Data for review:
=-=-=-=-=
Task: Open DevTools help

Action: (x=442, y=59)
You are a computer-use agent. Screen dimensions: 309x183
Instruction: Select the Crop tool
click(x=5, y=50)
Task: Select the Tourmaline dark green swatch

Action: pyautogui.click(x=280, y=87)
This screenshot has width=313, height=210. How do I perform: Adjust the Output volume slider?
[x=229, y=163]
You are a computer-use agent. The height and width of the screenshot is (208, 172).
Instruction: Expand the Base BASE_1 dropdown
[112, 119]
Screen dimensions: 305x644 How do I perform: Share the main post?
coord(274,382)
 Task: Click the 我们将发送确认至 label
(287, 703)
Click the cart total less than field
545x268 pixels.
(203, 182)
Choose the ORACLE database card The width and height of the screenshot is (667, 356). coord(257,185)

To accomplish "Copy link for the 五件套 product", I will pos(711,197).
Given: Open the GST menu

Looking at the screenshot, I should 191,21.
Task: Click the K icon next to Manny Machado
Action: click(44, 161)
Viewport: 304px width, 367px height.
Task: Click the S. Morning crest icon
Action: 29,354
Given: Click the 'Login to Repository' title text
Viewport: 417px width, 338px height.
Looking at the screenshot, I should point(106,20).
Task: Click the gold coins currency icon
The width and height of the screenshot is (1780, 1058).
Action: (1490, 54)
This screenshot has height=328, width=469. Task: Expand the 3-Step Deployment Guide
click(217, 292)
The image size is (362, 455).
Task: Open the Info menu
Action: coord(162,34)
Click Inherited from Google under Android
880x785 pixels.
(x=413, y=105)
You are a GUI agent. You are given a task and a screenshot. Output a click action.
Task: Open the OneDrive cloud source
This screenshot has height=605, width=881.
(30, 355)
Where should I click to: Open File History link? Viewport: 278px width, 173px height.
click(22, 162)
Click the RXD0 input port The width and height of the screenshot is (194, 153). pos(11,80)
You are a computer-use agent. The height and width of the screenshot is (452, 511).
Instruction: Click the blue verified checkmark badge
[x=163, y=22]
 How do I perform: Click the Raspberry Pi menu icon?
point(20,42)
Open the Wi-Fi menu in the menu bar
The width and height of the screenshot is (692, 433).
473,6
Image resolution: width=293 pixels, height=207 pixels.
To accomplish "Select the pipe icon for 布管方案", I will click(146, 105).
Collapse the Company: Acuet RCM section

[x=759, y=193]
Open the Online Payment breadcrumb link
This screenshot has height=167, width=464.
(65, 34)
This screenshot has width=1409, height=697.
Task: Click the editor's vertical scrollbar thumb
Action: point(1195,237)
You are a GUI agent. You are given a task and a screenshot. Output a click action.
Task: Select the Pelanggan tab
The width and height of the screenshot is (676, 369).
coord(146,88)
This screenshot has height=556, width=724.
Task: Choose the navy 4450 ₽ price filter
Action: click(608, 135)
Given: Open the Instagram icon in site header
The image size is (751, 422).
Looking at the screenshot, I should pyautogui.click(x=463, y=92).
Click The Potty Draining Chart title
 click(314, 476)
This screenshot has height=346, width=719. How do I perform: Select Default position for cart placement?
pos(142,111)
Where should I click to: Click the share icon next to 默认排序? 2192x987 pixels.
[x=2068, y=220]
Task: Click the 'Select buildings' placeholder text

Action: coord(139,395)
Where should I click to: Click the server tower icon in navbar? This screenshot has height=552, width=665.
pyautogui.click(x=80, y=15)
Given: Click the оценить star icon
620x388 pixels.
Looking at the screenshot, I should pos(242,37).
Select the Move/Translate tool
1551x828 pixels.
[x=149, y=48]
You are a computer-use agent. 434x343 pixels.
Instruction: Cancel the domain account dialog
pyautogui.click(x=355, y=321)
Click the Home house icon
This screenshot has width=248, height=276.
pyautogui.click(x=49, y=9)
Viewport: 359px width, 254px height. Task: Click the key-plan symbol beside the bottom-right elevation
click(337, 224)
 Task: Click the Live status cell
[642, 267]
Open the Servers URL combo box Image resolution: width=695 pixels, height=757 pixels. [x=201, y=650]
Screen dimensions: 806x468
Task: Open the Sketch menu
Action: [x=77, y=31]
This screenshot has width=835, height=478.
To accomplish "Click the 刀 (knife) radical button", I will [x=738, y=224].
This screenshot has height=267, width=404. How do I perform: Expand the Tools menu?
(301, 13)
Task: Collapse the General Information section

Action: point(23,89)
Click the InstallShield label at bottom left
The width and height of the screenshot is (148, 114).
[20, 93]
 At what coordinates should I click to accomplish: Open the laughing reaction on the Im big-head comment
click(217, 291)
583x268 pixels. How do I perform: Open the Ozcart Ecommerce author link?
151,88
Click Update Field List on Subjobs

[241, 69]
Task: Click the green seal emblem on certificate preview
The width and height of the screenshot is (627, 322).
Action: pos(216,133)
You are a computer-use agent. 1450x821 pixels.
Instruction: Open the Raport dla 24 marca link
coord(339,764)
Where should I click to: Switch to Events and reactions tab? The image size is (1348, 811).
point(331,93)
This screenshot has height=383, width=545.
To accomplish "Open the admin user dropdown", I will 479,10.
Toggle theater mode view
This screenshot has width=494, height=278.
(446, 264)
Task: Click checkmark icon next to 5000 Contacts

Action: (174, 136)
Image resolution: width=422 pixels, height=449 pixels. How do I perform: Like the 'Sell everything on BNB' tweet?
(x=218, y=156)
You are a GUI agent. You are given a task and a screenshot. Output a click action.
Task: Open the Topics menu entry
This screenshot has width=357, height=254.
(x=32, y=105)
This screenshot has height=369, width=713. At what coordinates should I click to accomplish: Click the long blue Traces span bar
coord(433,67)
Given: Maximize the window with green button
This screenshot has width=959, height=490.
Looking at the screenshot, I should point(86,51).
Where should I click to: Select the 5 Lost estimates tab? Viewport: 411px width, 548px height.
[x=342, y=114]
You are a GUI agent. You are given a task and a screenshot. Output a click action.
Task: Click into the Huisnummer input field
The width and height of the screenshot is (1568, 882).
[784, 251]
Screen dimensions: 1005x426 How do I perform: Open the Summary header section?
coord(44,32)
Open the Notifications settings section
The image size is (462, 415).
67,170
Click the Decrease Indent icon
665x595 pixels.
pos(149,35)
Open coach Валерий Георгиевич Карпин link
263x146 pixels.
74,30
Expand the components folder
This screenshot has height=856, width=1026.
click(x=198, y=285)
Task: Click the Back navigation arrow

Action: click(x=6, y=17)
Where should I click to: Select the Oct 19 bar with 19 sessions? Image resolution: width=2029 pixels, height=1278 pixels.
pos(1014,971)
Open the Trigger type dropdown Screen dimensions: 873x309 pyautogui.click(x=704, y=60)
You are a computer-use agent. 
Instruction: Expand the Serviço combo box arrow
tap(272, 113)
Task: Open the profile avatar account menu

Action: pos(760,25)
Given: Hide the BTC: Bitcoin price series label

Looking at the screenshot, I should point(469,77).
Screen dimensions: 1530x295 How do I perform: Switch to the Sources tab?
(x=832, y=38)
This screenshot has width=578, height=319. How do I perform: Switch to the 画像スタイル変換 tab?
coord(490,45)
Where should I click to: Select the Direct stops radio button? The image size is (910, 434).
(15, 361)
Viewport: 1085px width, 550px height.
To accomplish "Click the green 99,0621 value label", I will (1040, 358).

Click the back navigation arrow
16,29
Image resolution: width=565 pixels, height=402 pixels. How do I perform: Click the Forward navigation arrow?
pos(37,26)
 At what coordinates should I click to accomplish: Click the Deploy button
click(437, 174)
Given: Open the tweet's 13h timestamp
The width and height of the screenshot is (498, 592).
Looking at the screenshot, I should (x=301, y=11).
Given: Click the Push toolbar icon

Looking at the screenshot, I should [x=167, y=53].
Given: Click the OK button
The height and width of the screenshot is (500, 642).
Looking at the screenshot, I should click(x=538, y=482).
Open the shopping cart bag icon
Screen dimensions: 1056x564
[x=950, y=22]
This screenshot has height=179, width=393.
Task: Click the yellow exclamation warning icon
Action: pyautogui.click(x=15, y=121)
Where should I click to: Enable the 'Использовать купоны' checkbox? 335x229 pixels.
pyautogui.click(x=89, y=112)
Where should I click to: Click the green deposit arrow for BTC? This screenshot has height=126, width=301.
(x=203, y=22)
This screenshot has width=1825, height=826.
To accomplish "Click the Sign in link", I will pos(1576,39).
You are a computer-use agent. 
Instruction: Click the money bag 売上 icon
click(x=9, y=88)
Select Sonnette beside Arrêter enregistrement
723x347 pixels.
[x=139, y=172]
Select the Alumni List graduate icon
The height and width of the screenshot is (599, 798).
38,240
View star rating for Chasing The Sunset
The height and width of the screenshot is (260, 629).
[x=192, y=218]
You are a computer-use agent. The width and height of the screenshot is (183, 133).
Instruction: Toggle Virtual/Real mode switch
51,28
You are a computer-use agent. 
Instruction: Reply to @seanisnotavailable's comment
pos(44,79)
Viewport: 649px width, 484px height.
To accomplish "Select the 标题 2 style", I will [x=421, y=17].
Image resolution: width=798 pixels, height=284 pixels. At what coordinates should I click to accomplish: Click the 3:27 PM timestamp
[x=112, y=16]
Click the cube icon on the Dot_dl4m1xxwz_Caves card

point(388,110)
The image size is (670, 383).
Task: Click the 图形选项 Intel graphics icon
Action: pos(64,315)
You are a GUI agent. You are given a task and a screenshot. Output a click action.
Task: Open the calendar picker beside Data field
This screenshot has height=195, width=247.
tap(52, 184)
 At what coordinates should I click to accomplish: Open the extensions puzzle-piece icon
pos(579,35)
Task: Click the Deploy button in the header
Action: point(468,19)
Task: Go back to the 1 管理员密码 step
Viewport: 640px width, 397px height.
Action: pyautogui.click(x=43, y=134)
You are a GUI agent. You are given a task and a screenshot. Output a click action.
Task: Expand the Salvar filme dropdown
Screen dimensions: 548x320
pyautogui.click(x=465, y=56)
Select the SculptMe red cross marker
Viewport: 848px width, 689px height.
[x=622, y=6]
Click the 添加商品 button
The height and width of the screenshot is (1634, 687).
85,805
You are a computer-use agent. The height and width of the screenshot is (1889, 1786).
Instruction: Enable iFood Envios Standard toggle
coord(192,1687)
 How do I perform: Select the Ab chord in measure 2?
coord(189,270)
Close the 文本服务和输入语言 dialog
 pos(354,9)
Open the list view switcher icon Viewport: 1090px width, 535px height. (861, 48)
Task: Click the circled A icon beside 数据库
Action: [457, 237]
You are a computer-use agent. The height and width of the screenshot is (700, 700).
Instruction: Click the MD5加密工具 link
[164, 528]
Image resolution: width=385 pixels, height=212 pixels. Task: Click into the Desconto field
=-=-=-=-=
Problem requirements: Output nothing but the lines from the one with "Instruction: Click the MD5加密工具 link" through the last line above, each exactly as it stands.

Written reply:
Instruction: Click the MD5加密工具 link
[164, 528]
Image resolution: width=385 pixels, height=212 pixels. Task: Click into the Desconto field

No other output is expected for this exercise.